Sucessão na prefeitura
Terminadas as eleições majoritárias, as atenções já se voltam para as articulações a respeito da sucessão na Prefeitura, ainda que Marcelo Belinati (PP) esteja quase na metade de seu mandato. O próprio prefeito, pela prerrogativa do cargo, é um virtual candidato à reeleição até que se manifeste contrário - o que seu antecessor, Alexandre Kireeff, deixou para fazer aos 46 minutos do segundo tempo de sua gestão. Outro nome que já surge nos bastidores é o do vereador e deputado federal eleito Filipe Barros (PSL), por ser o principal representante bolsonarista em Londrina, onde o capitão reformado recebeu uma das maiores votações em cidades com mais de 500 mil habitantes. Nos corredores da Assembleia Legislativa, o que se comenta é que o deputado londrinense Tiago Amaral (PSB), reeleito para mais quatro anos, seria outro "prefeiturável" em 2020.

Segunda discussão
Em pauta na sessão desta terça-feira (13), o projeto de lei de autoria do Executivo Municipal que concede a permissão do uso ao Movimento dos Artistas de Rua de Londrina da antiga sede da União Londrinense dos Estudantes Secundaristas, na avenida Duque de Caxias.

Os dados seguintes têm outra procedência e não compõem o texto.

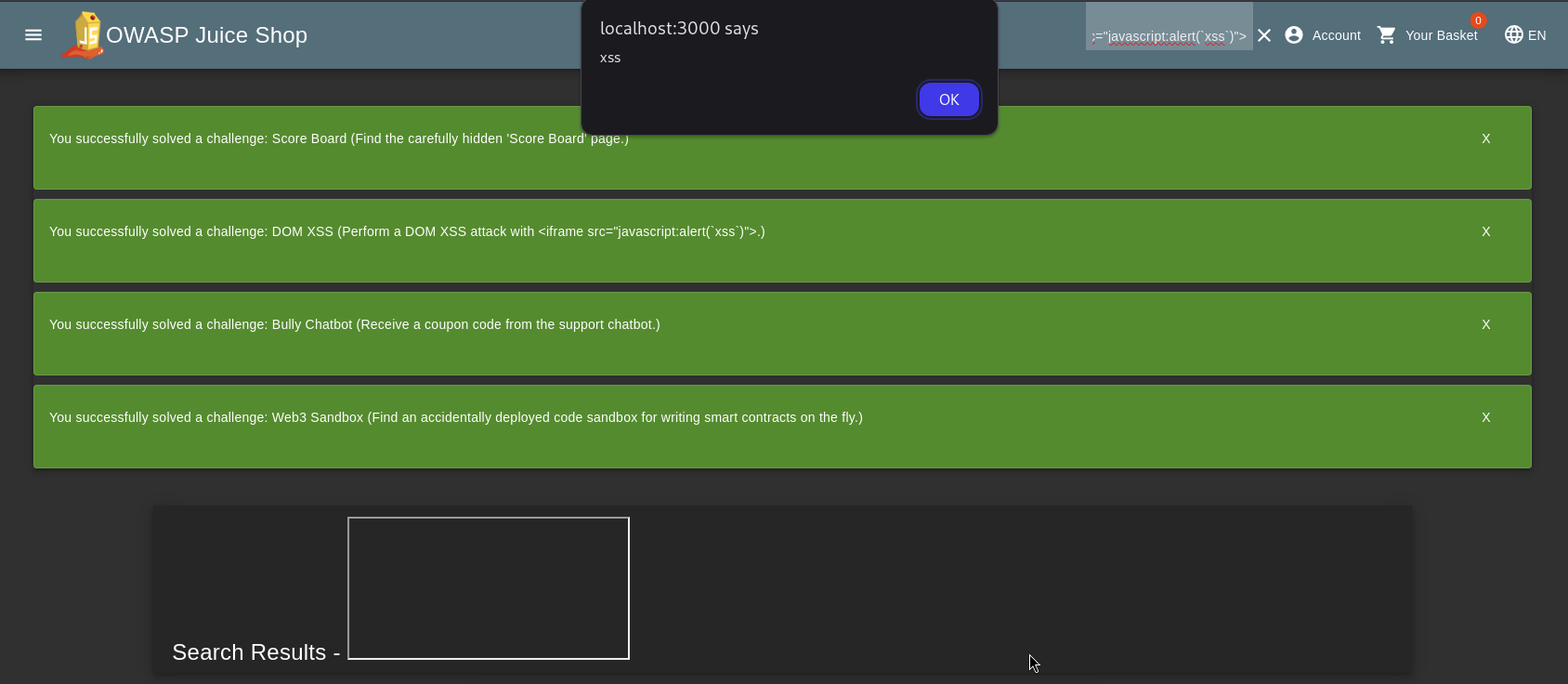Focus the search input with XSS payload
This screenshot has height=684, width=1568.
[1169, 35]
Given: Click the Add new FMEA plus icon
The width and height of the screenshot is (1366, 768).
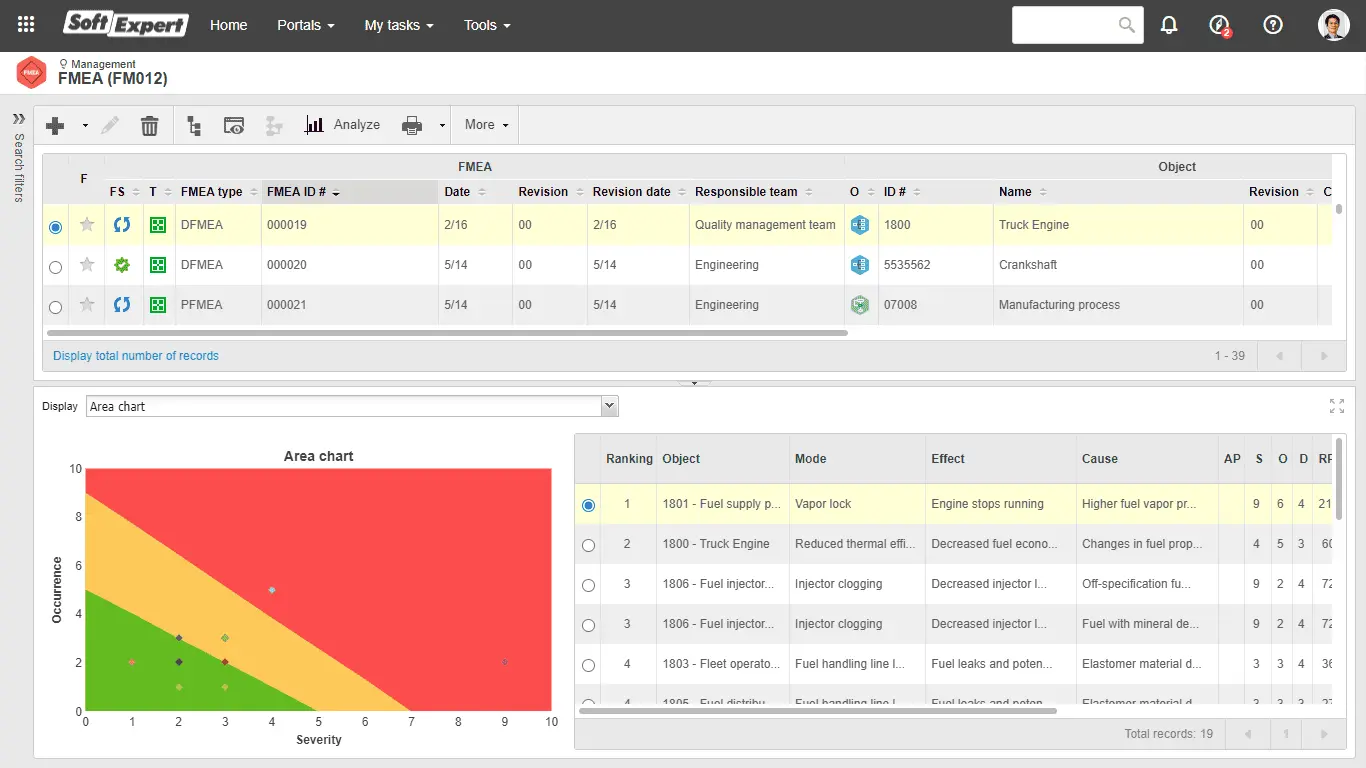Looking at the screenshot, I should (55, 125).
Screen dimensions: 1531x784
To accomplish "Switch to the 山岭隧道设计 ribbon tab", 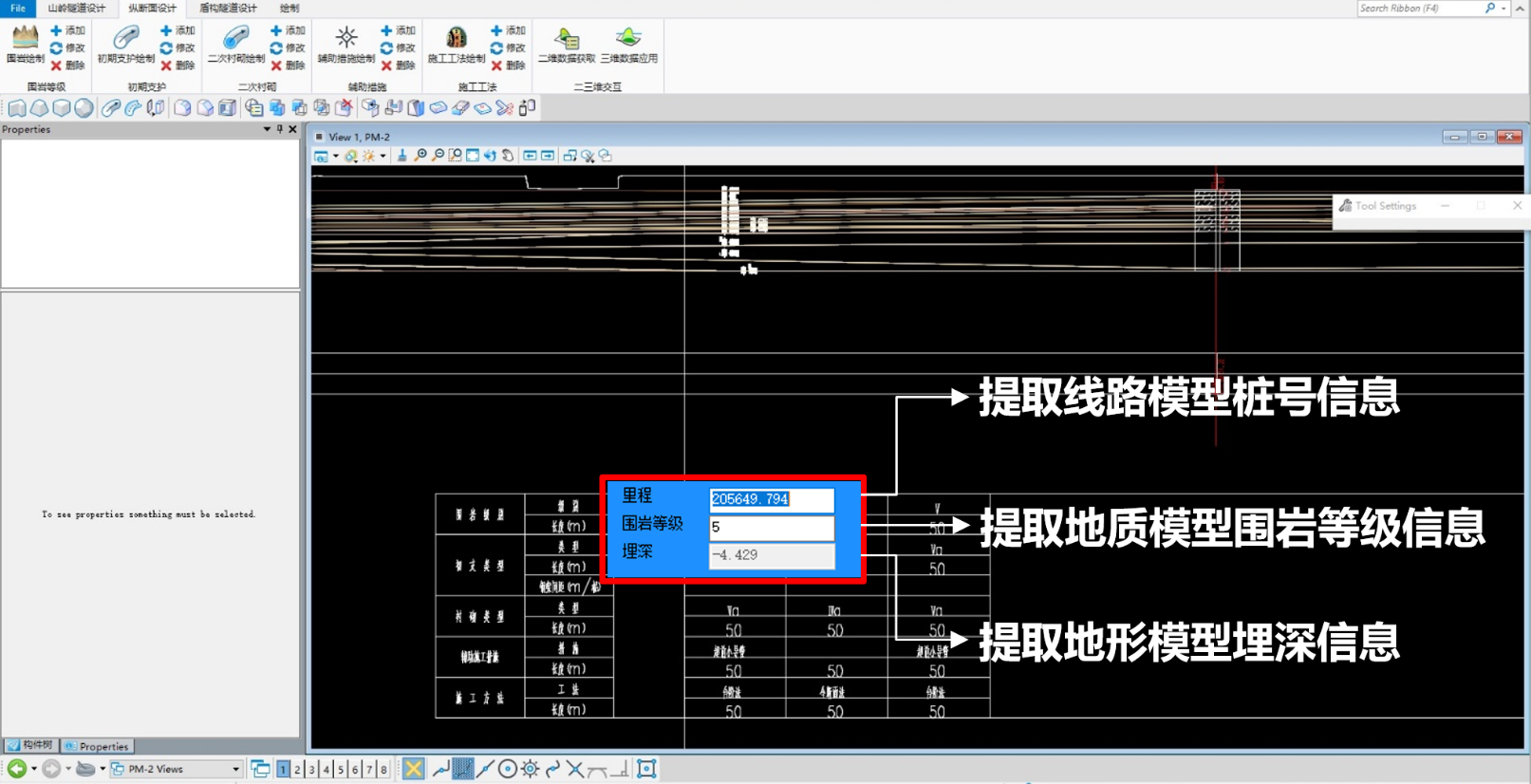I will coord(77,9).
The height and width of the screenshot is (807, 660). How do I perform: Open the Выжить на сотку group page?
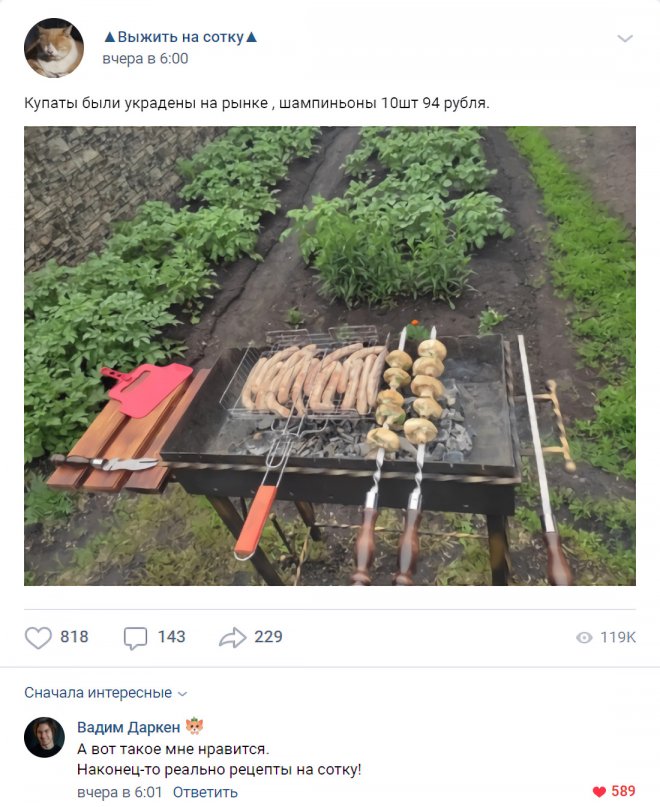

Em outubro o projeto foi aprovado em primeira discussão por 18 votos favoráveis e um contrário, este do vereador Filipe Barros (PSL). Como nenhuma emenda foi apresentada ao PL, nesta terça a matéria poderá ser votada no seu texto original, sendo necessários no mínimo 13 votos favoráveis para a sua aprovação. O local vem sendo revitalizado há cerca de dois anos para a realização de atividades culturais, e com aprovação do projeto poderá receber investimentos, também, de natureza privada por meio de editais.

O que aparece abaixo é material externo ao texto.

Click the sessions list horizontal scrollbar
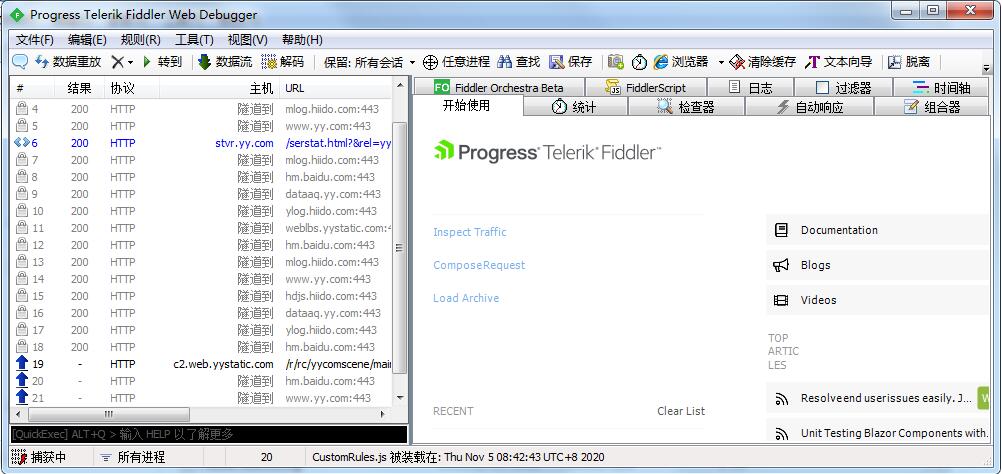 [202, 414]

PL sobre licenciamento de obras
A Prefeitura de Londrina encaminhou à Câmara de Vereadores projeto de lei que pretende instituir o Processo Simplificado de Aprovação de Projetos com até 500m² de construção, emissão de Alvarás de Autorização e concessão do Certificado de Vistoria de Conclusão de Obras (Habite-se). De acordo com o secretário municipal de Governo, Juarez Tridapalli, que preside a Comissão de Desburocratização de Londrina, são protocolizados mensalmente na Secretaria Municipal de Obras, em média, 160 novos projetos para análise de aprovação e, atualmente, cerca de 2.200 processos de projetos estão em tramitação, aguardando aprovação. A expectativa do governo é que, com a instituição do procedimento simplificado, em 12 meses este número seja reduzido a 200 processos.

Parâmetros construtivos
Segundo o secretário municipal de Obras e Pavimentação, João Verçosa, as construções de pequeno e médio porte, que serão submetidas ao procedimento simplificado instituído pela lei proposta, representam cerca de 90% dos projetos analisados pelos técnicos da Diretoria de Aprovação de Projetos. Ainda segundo Verçosa, a análise de projetos se dará com base em quatro parâmetros construtivos relevantes, que deverá reduzir, em muito, o tempo necessário até a aprovação do projeto e a emissão do respectivo alvará de construção.

Economia de palito
Entrevistado da vez no programa "Poder em Foco" no final da noite deste domingo (11), no SBT, o senador eleito Cid Gomes (PDT) foi questionado, entre outras coisas, sobre como avalia a fusão de ministérios anunciada pela equipe de transição de Jair Bolsonaro. O irmão de Ciro Gomes criticou a medida por considerá-la "economia de palito" ante outras ações que segundo ele poderiam tornar a máquina menos onerosa. Mas adiantou que irá votar a favor da matéria no Senado por entender que trata-se de uma opção de gestão do Executivo e que Bolsonaro recebeu uma "procuração" da maioria da população para governar.

Oposição sem radicalismo
Na mesma linha, Cid Gomes confirmou no programa que seu partido articula com outras siglas, como PSB, Rede e Podemos, uma oposição "programática" ao governo Bolsonaro, que consistiria em apoiar o que a coalização entender ser bom para o País e vetar o que considerar ruim. Uma linha, segundo ele, menos radical que a esquerda pode vir a adotar no Congresso. Já sobre a expectativa em relação à condução da economia na gestão Bolsonaro, Cid Gomes previu um cenário absolutamente incerto por entender que o presidente eleito e seu guru econômico e virtual ministro da Economia, Paulo Guedes, não falam a mesma língua. "Eu acredito que a relação Bolsonaro-Paulo Guedes não sobrevive à Festa Junina de 2019", ironizou.